Washington did, indeed, create and lead the Continental Army as it emerged during the war...not a militia adopted by the Congress, but a full-time, well-drilled soldiery which formed a more stable core of armed American resistance. That he personally won few battlefield victories does not significantly diminish the strategic and political importance of his leadeship throughout the war (and after); his personal presence proved highly significant at Princeton and Monmouth, and his repeated refusal to entertain throughts of dictatorship or monarchy was also critical.

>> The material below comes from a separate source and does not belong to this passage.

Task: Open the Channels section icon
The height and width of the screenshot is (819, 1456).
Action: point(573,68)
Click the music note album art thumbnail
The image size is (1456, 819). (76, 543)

I haven't had a chance to acquire "1776" yet, but I would suspect that the story of the ill-fated Quebec expedition was neglected because it was another in a string of failures that came close to killing off the Revolution during 1776, and is completely secondary to McCullough's focus...which would appear to be the successful efforts to preserve the cause and the dwindling Army in what was the main theater of operations. (By the way, the United States didn't "invade another country" in 1776, since Canada was not independent; it was one more of a chain of British colonies - essentially, the "14th" colony - which the American rebels thought must logically want to join them anyway, and British control of Canada and the St. Lawrence would obviously put the Revolution at risk.)

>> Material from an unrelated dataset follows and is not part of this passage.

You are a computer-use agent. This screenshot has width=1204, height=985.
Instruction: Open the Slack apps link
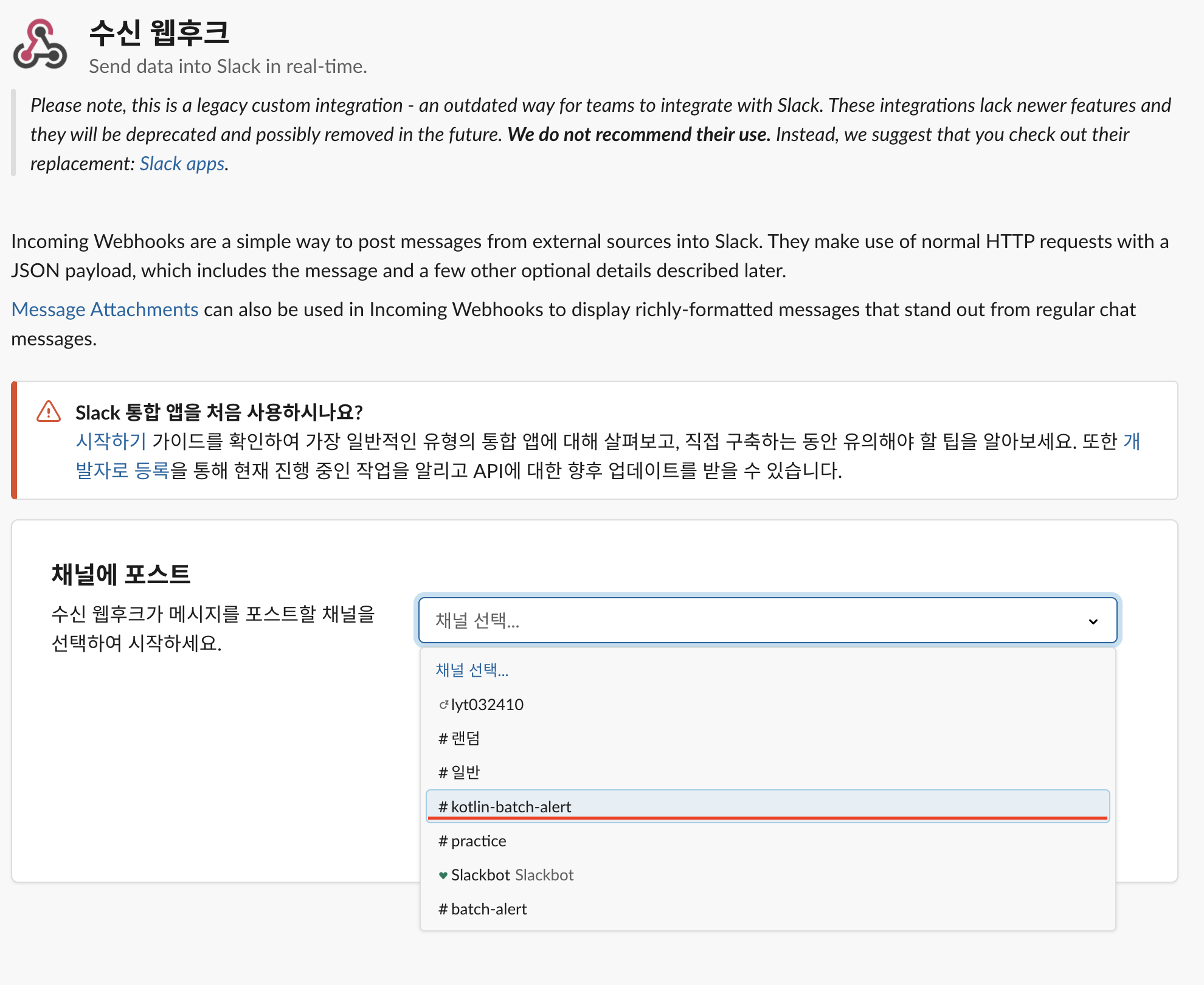(182, 164)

History is "moved" by many factors - social, economic, relgious, and be "Great Men" too. I personally doubt the American Revolution would have survived or succeeded - certainly not in all thirteen of the colonies - without the leadership provided by Washington. Even had it done so, it's hard to imagine the eventual unity of the states under a federal Consitution without his presence and the trust that Americans were willing to put into his hands BECAUSE of the example of his leadership during the war years.
David L. Waldstreicher - 5/30/2005
Could you type out your question and McCullough's answer for those of us too technically challenged to access the radio broadcast? This is an important issue - thanks for raising it.
Steve Rossiter - 5/30/2005
I asked Mr. McCullough on this very point the other day after reading another authors complaint here on the HNN.
"What's Wrong with David McCullough's Kind of History?"
WBUR out of Boston had him on their show last Friday and I managed to get through on the call-in line. The show is available as an audio archive and his response can be heard at about 36 min 10 seconds into the show.
Nathaniel Brian Bates - 5/30/2005
Relax, Professor Raphael. You BOTH write excellent histories. I like your "Yin" emphasis on the social dimension, and his "Yang" emphasis on Meat and Potatoes American history. Both of you use documents that are primary in nature, and VERY INTERESTING.
As for whether the "people" create revolutions or not. I believe that G-d ordains all of history, working through human agents when He wills. He certainly worked through George Washington and Ben Franklin, as He willed. However, there was also a broader movement at work. I do not believe in "Manifest Destiny" in the sense of excusing what happened to the Natives. I am simply saying that history has reasons that are beyond the scope of all of us, historians included. However, the historians make it INTERESTING by studying it, leaving us with delicious questions that further enlighten.
There is room for both the "great men" and "social history" schools in this endeaver. Either one are more interesting than names and dates.